Can you reproduce every one of the following lines word for word?

▶ _Records supplied_:
▽
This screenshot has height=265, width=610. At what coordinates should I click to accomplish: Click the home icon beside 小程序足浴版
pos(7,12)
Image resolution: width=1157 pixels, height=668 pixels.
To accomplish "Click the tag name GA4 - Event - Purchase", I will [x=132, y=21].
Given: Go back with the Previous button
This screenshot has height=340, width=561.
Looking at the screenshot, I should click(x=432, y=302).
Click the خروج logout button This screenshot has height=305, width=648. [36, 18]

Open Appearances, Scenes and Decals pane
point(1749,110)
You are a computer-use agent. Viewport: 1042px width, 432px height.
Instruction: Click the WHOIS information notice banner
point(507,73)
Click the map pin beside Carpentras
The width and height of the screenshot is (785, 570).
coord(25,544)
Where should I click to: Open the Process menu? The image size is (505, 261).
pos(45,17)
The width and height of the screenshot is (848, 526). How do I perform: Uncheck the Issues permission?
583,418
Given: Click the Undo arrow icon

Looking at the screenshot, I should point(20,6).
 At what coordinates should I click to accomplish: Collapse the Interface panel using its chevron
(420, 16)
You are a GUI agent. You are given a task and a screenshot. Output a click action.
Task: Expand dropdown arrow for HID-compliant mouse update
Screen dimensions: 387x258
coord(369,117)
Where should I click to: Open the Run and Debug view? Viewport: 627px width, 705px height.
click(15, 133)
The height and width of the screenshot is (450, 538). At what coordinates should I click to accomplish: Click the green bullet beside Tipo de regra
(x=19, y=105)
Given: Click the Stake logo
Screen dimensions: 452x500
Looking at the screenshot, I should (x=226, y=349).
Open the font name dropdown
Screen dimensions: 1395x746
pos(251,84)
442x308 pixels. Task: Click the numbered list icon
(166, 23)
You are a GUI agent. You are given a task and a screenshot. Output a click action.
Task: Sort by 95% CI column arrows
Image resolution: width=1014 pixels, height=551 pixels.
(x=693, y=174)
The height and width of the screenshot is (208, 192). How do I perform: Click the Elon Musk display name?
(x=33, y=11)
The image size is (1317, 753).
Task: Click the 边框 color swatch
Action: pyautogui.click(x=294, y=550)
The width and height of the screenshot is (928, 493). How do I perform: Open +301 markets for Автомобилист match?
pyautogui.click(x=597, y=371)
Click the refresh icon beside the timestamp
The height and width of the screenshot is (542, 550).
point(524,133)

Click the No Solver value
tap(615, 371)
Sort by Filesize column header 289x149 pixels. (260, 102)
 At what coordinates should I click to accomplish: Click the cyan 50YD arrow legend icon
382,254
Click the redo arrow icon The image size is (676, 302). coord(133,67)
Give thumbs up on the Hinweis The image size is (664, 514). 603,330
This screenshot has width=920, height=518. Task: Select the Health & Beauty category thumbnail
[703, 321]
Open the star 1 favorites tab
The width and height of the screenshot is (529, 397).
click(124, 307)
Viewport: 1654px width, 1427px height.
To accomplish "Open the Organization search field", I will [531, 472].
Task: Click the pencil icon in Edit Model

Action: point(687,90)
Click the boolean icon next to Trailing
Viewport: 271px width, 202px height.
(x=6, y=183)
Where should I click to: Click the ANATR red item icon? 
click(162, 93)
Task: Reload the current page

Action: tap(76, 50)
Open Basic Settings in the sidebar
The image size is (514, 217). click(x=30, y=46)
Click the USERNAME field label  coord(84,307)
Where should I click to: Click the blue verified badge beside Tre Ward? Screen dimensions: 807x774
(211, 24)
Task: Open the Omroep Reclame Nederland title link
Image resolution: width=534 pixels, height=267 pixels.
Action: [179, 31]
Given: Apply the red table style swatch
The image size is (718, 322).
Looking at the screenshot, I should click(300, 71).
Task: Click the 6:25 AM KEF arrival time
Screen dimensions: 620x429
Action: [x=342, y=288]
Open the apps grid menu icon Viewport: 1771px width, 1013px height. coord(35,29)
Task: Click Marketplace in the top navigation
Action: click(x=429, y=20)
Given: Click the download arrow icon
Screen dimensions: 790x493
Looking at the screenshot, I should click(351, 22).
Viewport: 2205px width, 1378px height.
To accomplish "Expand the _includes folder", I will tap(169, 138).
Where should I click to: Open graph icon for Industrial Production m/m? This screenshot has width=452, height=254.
△
▶ _Solution for this exercise_:
This screenshot has height=265, width=610. At what coordinates should I click to accomplish: Click the home icon beside 小程序足浴版
pos(7,12)
Image resolution: width=1157 pixels, height=668 pixels.
To accomplish "Click the tag name GA4 - Event - Purchase", I will [x=132, y=21].
Given: Go back with the Previous button
This screenshot has height=340, width=561.
Looking at the screenshot, I should click(x=432, y=302).
Click the خروج logout button This screenshot has height=305, width=648. [36, 18]

Open Appearances, Scenes and Decals pane
point(1749,110)
You are a computer-use agent. Viewport: 1042px width, 432px height.
Instruction: Click the WHOIS information notice banner
point(507,73)
Click the map pin beside Carpentras
The width and height of the screenshot is (785, 570).
coord(25,544)
Where should I click to: Open the Process menu? The image size is (505, 261).
pos(45,17)
The width and height of the screenshot is (848, 526). How do I perform: Uncheck the Issues permission?
583,418
Given: Click the Undo arrow icon

Looking at the screenshot, I should point(20,6).
 At what coordinates should I click to accomplish: Collapse the Interface panel using its chevron
(420, 16)
You are a GUI agent. You are given a task and a screenshot. Output a click action.
Task: Expand dropdown arrow for HID-compliant mouse update
Screen dimensions: 387x258
coord(369,117)
Where should I click to: Open the Run and Debug view? Viewport: 627px width, 705px height.
click(15, 133)
The height and width of the screenshot is (450, 538). At what coordinates should I click to accomplish: Click the green bullet beside Tipo de regra
(x=19, y=105)
Given: Click the Stake logo
Screen dimensions: 452x500
Looking at the screenshot, I should (x=226, y=349).
Open the font name dropdown
Screen dimensions: 1395x746
pos(251,84)
442x308 pixels. Task: Click the numbered list icon
(166, 23)
You are a GUI agent. You are given a task and a screenshot. Output a click action.
Task: Sort by 95% CI column arrows
Image resolution: width=1014 pixels, height=551 pixels.
(x=693, y=174)
The height and width of the screenshot is (208, 192). How do I perform: Click the Elon Musk display name?
(x=33, y=11)
The image size is (1317, 753).
Task: Click the 边框 color swatch
Action: pyautogui.click(x=294, y=550)
The width and height of the screenshot is (928, 493). How do I perform: Open +301 markets for Автомобилист match?
pyautogui.click(x=597, y=371)
Click the refresh icon beside the timestamp
The height and width of the screenshot is (542, 550).
point(524,133)

Click the No Solver value
tap(615, 371)
Sort by Filesize column header 289x149 pixels. (260, 102)
 At what coordinates should I click to accomplish: Click the cyan 50YD arrow legend icon
382,254
Click the redo arrow icon The image size is (676, 302). coord(133,67)
Give thumbs up on the Hinweis The image size is (664, 514). 603,330
This screenshot has width=920, height=518. Task: Select the Health & Beauty category thumbnail
[703, 321]
Open the star 1 favorites tab
The width and height of the screenshot is (529, 397).
click(124, 307)
Viewport: 1654px width, 1427px height.
To accomplish "Open the Organization search field", I will [531, 472].
Task: Click the pencil icon in Edit Model

Action: point(687,90)
Click the boolean icon next to Trailing
Viewport: 271px width, 202px height.
(x=6, y=183)
Where should I click to: Click the ANATR red item icon? 
click(162, 93)
Task: Reload the current page

Action: tap(76, 50)
Open Basic Settings in the sidebar
The image size is (514, 217). click(x=30, y=46)
Click the USERNAME field label  coord(84,307)
Where should I click to: Click the blue verified badge beside Tre Ward? Screen dimensions: 807x774
(211, 24)
Task: Open the Omroep Reclame Nederland title link
Image resolution: width=534 pixels, height=267 pixels.
Action: [179, 31]
Given: Apply the red table style swatch
The image size is (718, 322).
Looking at the screenshot, I should click(300, 71).
Task: Click the 6:25 AM KEF arrival time
Screen dimensions: 620x429
Action: [x=342, y=288]
Open the apps grid menu icon Viewport: 1771px width, 1013px height. coord(35,29)
Task: Click Marketplace in the top navigation
Action: click(x=429, y=20)
Given: Click the download arrow icon
Screen dimensions: 790x493
Looking at the screenshot, I should click(351, 22).
Viewport: 2205px width, 1378px height.
To accomplish "Expand the _includes folder", I will tap(169, 138).
Where should I click to: Open graph icon for Industrial Production m/m? This screenshot has width=452, height=254.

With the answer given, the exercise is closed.